The log line will print:

unexpected error: GetUser(99): record not found

Full chain, readable, with no information lost.

Panic and Recover

panic is for programmer errors — index out of bounds, nil pointer dereference, violated invariants. It’s not a substitute for returning an error. Use recover only at package boundaries (e.g., in an HTTP handler) to prevent one bad request from crashing the whole server:

func safeHandler(next http.HandlerFunc) http.HandlerFunc {
    return func(w http.ResponseWriter, r *http.Request) {
        defer func() {
            if rec := recover(); rec != nil {
                log.Printf("panic: %v\n%s", rec, debug.Stack())
                http.Error(w, "internal server error", 500)
            }
        }()
        next(w, r)
    }
}

Don’t use panic/recover for normal control flow.

Joining Multiple Errors

Go 1.20 introduced errors.Join to combine multiple errors into one:

func validateUser(u User) error {
    var errs []error
    if u.Name == "" {
        errs = append(errs, errors.New("name is required"))
    }
    if u.Age < 0 {
        errs = append(errs, errors.New("age must be non-negative"))
    }
    return errors.Join(errs...)
}

errors.Join returns nil if all errors are nil, and a joined error otherwise. Each sub-error is inspectable with errors.Is/errors.As.

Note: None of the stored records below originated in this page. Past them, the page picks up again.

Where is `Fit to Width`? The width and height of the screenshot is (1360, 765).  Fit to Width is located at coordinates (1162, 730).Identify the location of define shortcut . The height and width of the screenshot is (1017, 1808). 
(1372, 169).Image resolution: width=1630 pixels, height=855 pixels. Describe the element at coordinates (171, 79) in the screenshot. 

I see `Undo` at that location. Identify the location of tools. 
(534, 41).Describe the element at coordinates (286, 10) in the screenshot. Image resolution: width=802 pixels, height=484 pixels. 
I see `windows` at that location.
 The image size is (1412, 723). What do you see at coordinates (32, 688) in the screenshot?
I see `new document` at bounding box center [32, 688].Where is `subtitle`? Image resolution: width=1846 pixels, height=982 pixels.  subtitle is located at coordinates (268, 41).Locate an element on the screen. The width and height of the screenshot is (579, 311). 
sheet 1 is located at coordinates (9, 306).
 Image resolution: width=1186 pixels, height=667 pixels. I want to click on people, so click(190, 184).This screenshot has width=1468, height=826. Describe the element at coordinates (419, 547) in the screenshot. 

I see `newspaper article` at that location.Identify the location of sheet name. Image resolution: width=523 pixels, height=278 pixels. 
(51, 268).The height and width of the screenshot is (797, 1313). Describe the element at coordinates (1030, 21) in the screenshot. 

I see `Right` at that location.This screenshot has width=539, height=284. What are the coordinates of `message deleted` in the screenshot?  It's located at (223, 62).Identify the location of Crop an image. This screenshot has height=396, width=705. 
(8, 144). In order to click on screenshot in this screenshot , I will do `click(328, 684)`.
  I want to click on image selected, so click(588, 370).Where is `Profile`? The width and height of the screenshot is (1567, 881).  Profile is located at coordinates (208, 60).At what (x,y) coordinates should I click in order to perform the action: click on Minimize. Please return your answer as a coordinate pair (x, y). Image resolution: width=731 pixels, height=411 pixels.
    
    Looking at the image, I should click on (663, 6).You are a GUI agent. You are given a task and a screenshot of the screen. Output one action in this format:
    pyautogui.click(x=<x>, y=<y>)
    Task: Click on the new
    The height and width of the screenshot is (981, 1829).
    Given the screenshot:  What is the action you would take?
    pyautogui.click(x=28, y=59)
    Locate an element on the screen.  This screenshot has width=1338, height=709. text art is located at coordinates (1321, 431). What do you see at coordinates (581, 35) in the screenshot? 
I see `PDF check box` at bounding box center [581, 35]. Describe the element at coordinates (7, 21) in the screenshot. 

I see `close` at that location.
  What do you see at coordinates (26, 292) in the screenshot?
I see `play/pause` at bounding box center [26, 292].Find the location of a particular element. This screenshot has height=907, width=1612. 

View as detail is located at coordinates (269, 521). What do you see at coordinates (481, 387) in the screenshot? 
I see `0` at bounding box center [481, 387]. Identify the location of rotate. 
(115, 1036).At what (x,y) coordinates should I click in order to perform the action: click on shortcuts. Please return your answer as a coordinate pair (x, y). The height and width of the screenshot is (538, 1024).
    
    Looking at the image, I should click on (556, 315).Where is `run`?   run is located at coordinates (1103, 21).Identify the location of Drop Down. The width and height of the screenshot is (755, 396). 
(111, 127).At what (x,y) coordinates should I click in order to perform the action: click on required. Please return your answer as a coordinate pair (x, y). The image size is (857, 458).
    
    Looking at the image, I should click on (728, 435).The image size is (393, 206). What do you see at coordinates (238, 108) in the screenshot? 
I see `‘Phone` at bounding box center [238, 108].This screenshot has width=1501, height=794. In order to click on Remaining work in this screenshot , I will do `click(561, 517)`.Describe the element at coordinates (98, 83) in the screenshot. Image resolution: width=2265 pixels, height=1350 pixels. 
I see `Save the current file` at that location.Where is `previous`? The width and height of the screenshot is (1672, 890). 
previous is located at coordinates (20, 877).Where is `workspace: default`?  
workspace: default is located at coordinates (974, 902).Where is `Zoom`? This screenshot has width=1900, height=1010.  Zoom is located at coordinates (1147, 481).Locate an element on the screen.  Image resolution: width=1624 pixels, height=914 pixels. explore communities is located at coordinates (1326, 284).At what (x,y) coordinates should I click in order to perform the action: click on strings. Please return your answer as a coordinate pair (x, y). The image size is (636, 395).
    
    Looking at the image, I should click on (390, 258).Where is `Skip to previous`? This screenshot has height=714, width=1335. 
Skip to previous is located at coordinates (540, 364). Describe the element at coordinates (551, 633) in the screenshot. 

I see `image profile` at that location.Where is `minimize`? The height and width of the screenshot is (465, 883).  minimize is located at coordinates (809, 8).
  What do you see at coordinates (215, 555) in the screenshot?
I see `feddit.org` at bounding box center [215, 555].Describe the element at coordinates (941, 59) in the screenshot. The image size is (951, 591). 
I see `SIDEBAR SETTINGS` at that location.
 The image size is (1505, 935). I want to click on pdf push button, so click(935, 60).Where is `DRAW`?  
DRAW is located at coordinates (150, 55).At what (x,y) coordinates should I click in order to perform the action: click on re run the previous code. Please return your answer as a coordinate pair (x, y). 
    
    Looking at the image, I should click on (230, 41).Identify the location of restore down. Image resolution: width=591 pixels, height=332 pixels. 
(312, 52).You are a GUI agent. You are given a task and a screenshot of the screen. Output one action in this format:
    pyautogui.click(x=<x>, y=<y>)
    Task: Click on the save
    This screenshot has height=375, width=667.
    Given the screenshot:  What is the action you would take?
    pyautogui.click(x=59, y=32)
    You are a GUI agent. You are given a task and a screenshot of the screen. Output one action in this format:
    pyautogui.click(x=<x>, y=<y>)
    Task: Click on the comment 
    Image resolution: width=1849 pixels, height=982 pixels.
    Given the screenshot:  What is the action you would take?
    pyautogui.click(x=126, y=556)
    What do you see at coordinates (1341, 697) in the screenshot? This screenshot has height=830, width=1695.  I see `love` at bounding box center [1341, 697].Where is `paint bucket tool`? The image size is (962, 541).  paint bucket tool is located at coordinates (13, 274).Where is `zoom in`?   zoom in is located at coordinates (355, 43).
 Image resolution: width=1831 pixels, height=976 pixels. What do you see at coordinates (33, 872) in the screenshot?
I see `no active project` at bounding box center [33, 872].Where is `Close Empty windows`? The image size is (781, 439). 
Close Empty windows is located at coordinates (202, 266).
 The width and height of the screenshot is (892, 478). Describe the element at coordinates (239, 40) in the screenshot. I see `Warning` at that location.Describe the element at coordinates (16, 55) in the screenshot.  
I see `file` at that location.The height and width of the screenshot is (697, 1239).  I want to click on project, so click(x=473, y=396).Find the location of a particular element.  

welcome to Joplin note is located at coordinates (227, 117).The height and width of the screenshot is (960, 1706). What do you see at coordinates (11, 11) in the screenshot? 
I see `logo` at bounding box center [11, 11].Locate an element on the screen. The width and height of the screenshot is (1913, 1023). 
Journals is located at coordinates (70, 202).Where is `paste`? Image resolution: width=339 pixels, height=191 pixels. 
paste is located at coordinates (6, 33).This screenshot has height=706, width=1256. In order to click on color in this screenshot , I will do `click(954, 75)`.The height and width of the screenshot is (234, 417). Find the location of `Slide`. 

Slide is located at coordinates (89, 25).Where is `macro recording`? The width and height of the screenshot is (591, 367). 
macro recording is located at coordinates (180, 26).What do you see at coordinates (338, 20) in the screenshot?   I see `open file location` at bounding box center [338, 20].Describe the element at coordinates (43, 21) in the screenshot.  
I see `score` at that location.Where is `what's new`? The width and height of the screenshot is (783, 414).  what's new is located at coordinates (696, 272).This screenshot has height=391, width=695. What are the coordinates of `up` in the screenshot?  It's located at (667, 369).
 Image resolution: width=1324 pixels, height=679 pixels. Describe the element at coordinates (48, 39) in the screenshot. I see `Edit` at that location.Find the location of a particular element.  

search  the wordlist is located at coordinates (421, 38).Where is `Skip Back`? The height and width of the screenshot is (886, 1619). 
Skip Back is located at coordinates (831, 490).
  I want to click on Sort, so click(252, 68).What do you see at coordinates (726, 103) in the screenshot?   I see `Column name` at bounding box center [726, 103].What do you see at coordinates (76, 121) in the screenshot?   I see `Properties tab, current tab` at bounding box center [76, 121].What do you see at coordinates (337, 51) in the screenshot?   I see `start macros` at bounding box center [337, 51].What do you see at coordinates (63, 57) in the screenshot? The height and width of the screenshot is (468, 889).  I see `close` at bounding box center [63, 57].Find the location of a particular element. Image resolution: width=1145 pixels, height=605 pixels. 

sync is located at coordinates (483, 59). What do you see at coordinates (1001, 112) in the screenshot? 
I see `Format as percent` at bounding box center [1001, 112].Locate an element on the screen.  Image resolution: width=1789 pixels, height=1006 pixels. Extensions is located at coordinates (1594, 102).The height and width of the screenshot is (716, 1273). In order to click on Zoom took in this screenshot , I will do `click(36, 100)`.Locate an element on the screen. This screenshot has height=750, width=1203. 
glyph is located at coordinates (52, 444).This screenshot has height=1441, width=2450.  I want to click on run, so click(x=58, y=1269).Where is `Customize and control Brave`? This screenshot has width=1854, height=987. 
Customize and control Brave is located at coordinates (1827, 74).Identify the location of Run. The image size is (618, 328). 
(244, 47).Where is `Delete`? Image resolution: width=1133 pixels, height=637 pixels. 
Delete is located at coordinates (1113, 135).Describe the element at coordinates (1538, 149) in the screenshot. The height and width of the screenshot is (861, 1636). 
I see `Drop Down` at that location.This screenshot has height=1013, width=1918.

Patterns for Cleaner Error Handling

Reduce nesting with early returns:

// Instead of deeply nested if/else
func process(path string) error {
    f, err := os.Open(path)
    if err != nil {
        return fmt.Errorf("process: %w", err)
    }
    defer f.Close()

    data, err := io.ReadAll(f)
    if err != nil {
        return fmt.Errorf("process: read: %w", err)
    }

    return transform(data)
}

Group repeated error-check pattern into a helper:

type errWriter struct {
    w   io.Writer
    err error
}

func (ew *errWriter) write(data []byte) {
    if ew.err != nil {
        return
    }
    _, ew.err = ew.w.Write(data)
}

// Caller: write multiple times, check error once at the end
ew := &errWriter{w: w}
ew.write(header)
ew.write(body)
ew.write(footer)
if ew.err != nil {
    return ew.err
}

Conclusion

Go’s error handling model is intentionally simple: errors are values, you return them, you check them. The errors package gives you the tools to make this composable — wrap errors to add context, use errors.Is to inspect sentinel conditions, and errors.As to extract structured information. The verbosity isn’t a bug; it’s what makes error paths visible and auditable. Adopt the wrapping convention from the start and your logs will tell you exactly where and why things went wrong.